First quarter 2016 net earnings were $73.5 million or $.41 per
share. This is the fifth consecutive
year the company has achieved record first quarter sales and earnings
performance.
Sales in the quarter
ended March 31 grew approximately 16 percent compared with sales of $636.9
million during the same period in 2016. Sales in China grew
20 percent during the first quarter 2017 or grew 27 percent when excluding the
impact from the stronger U.S. dollar.
“The strength of both the
U.S. water heater industry and our consumer product demand in China is
encouraging,” noted Chairman and Chief Executive Officer Ajita G. Rajendra.

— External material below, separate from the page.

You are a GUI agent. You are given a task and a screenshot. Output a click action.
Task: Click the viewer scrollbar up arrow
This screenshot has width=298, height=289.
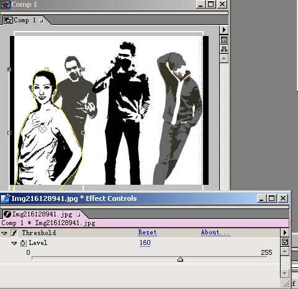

“With double digit sales growth in both operating segments in the quarter,
A. O. Smith is starting the year on solid footing.”
North America segment
First quarter sales for the
North America segment increased to $487.3 million compared with first quarter
2016 sales of $423.9 million. The
increase in sales was primarily due to higher volumes of residential and
commercial water heaters in the U.S. and Canada as well as pricing actions in
August 2016 related to steel cost increases and inflationary pressure on other
costs. The Aquasana water treatment business, which was acquired in August
2016, added $10.3 million to the company’s North America segment sales.
Segment operating earnings
of $104.2 million were approximately 13 percent higher than the $91.9 million
earned in the year ago quarter. The
favorable impact from higher volumes of water heaters and higher prices was
partially offset by higher steel and other input costs. First quarter 2017 operating margin of 21.4
percent declined slightly when compared to the first quarter 2016 operating
margin of 21.7 percent. The operating margin
of the newly acquired Aquasana business is lower than the segment average and
explained the overall margin decline for the segment in the first quarter.
Rest of World segment
Sales of this segment, which
is primarily comprised of China, Europe and India, increased approximately 19
percent in the first quarter of 2017 to $259.5 million from $217.4 million in
the year ago quarter. Continued strong
customer demand for the company’s premium products and a pre-buy in advance of
a price increase related to steel and other cost inflation, drove China sales
27 percent higher as measured in local currency and over 20 percent higher as
measured in U.S. dollars. Water treatment sales in China grew over 50 percent
and air purification sales grew over 80 percent in local currency.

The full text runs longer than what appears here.